Separation as a habit
Separation isn’t just philosophical—it’s automatically practiced, especially in our culture. Whether it’s immigration, politics, race, religion, gender–if we look at another as OTHER it separates us from them. When there’s no need–we are all humans.
We separate when we say:
• “That person is wrong, I am right.”
• “They are the problem.”
• “This group matters more than that one.”
On a personal level, this creates isolation.
On a collective level, it becomes something much more dangerous.
Because when separation is justified, harm becomes easier to justify too.
War: separation made visible
War begins in small ways:
• Dehumanizing the other
• Refusing to see shared humanity
• Prioritizing identity over connection
It is the culmination of countless choices made in fear and reinforced through separation. Can you see it around us? I do.
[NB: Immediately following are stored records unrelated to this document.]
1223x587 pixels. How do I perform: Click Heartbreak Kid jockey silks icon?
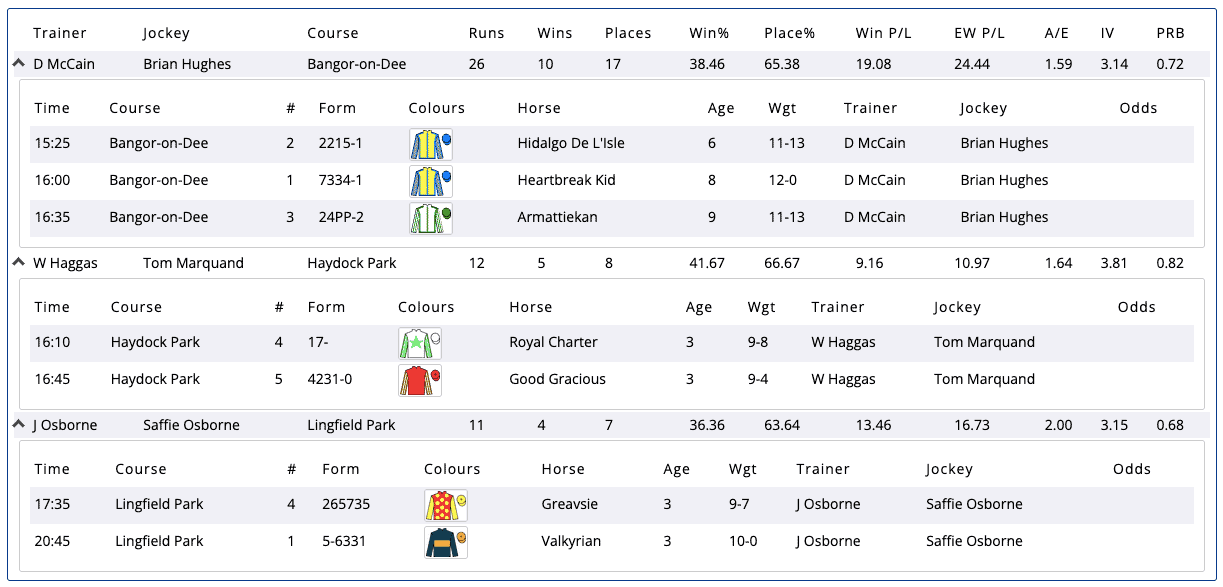[431, 181]
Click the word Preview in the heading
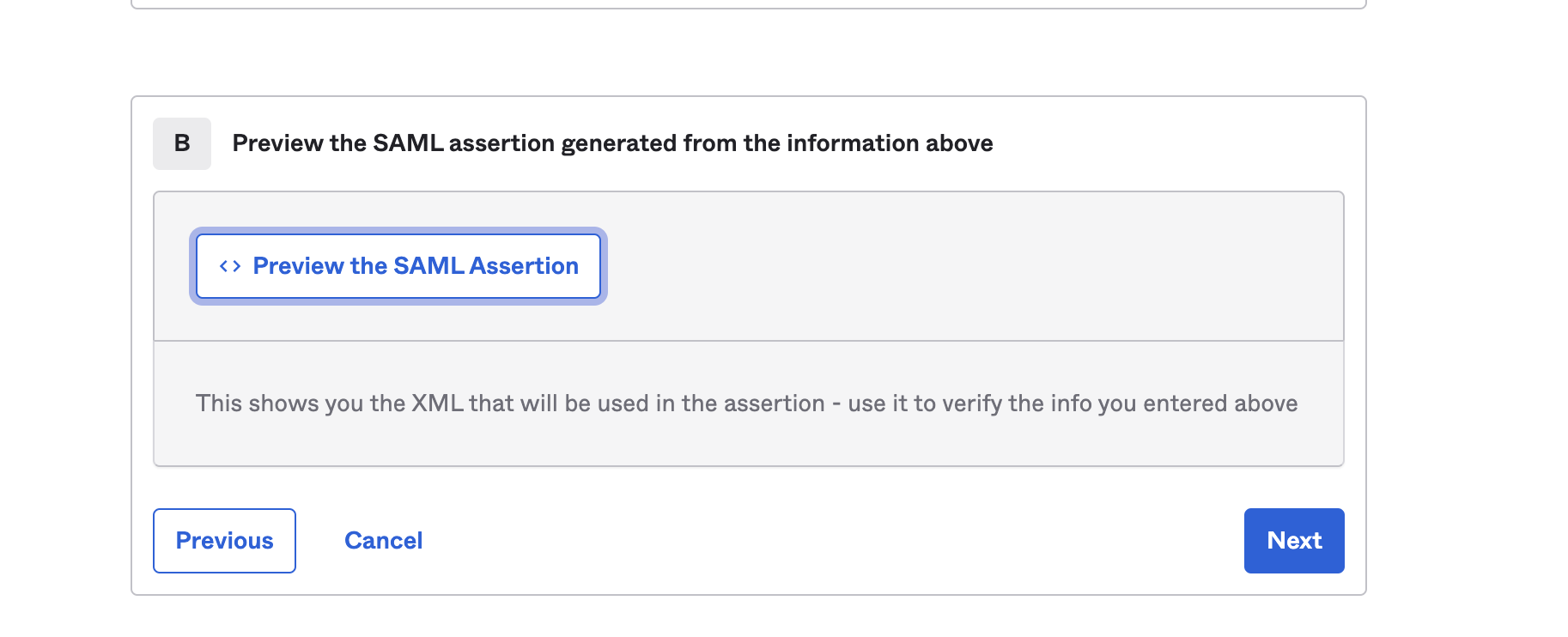The width and height of the screenshot is (1568, 637). (x=277, y=143)
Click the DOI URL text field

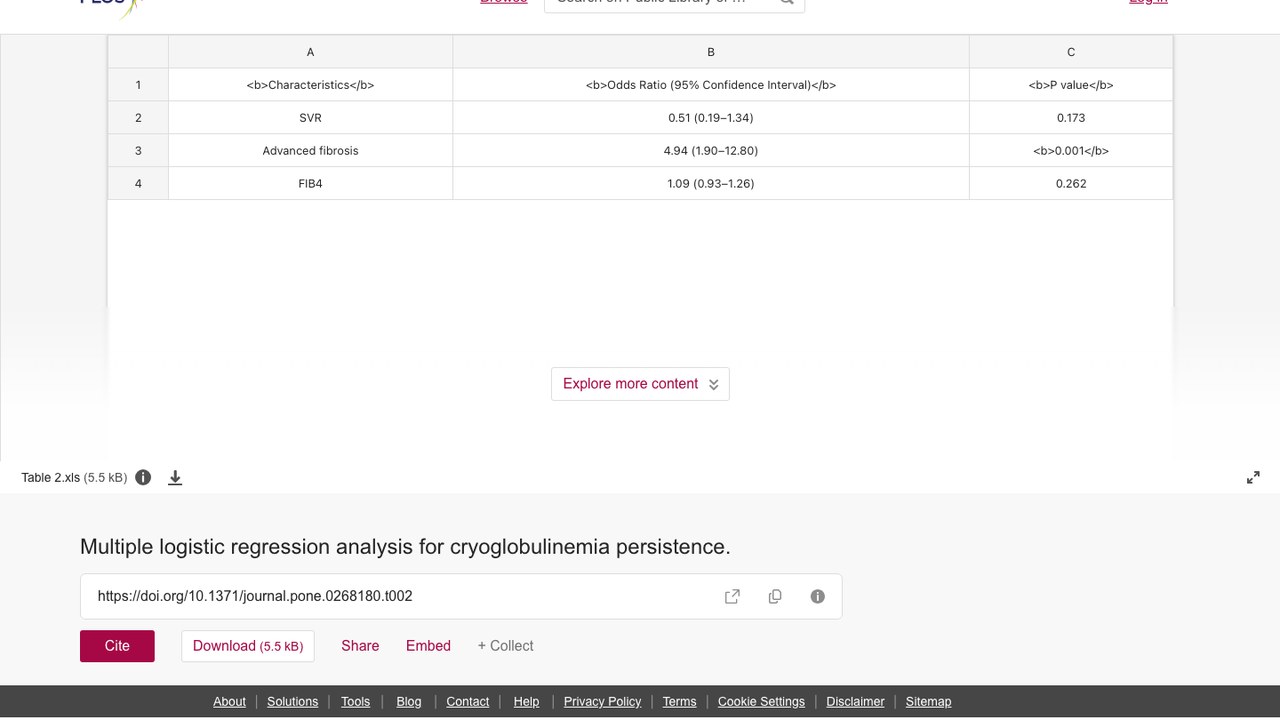pos(400,596)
By the time these choices become war, the distance between “us” and “them” has been so normalized that destruction can be rationalized.
The Guides’ teaching challenges the foundation beneath that reality:
If you truly know another as not separate from you, how do you harm them without, in some way, harming yourself? You can not. If only we acted on that, set policy on that–or just understood it.
Getting past fear isn’t denial
This is where the teaching can be misunderstood. Moving beyond fear doesn’t mean:
• Pretending everything is fine
• Avoiding hard truths
• Refusing to take action
It means you are no longer instructed by fear.
You may still feel it—but you don’t become it.
And from that shift, something changes:
• You respond instead of react
• You see more clearly
• You make choices that aren’t rooted in division
A different way of being in the world
The Guides don’t offer a quick fix for the world’s conflicts. They suggest a reorientation of the individual—the only place real change can begin. When you:
• Reclaim your identity beyond fear
• Choose alignment, moment by moment
• Refuse to reinforce separation in how you see others
You are no longer contributing to the conditions that perpetuate division.
That may sound small. It isn’t. What if everyone did this?
Because every act of seeing beyond separation introduces something new into the field—something that does not perpetuate the old pattern.
This reorientation and refusal to be in separation is how I knew I was a pacifist years ago. And about the same time, this is how I discovered I am against capital punishment. This is how I realized that an eye for an eye makes the whole world blind.
What we can do
There’s no doubt we’re accustomed to knee-jerk reactions. But that doesn’t mean we have to be driven that way. Here’s what we can do:
Notice when fear is speaking as “you”
• Pause before agreeing with it
• Choose again, even in a small way
• See if you can recognize the other—not as “other,” but as part of the same field of being
This is not about perfection.
It’s about practice. Be patient with yourself. You are undoing eons of conditioning.
And over time, that practice becomes a different way of being—one that is less reactive, less divided, and more aligned with what the Guides would call the truth of who you are.
We may not be able to end every conflict in the world.
But we can stop rehearsing the inner conditions that make them inevitable.
And that, according to this teaching, is where everything begins.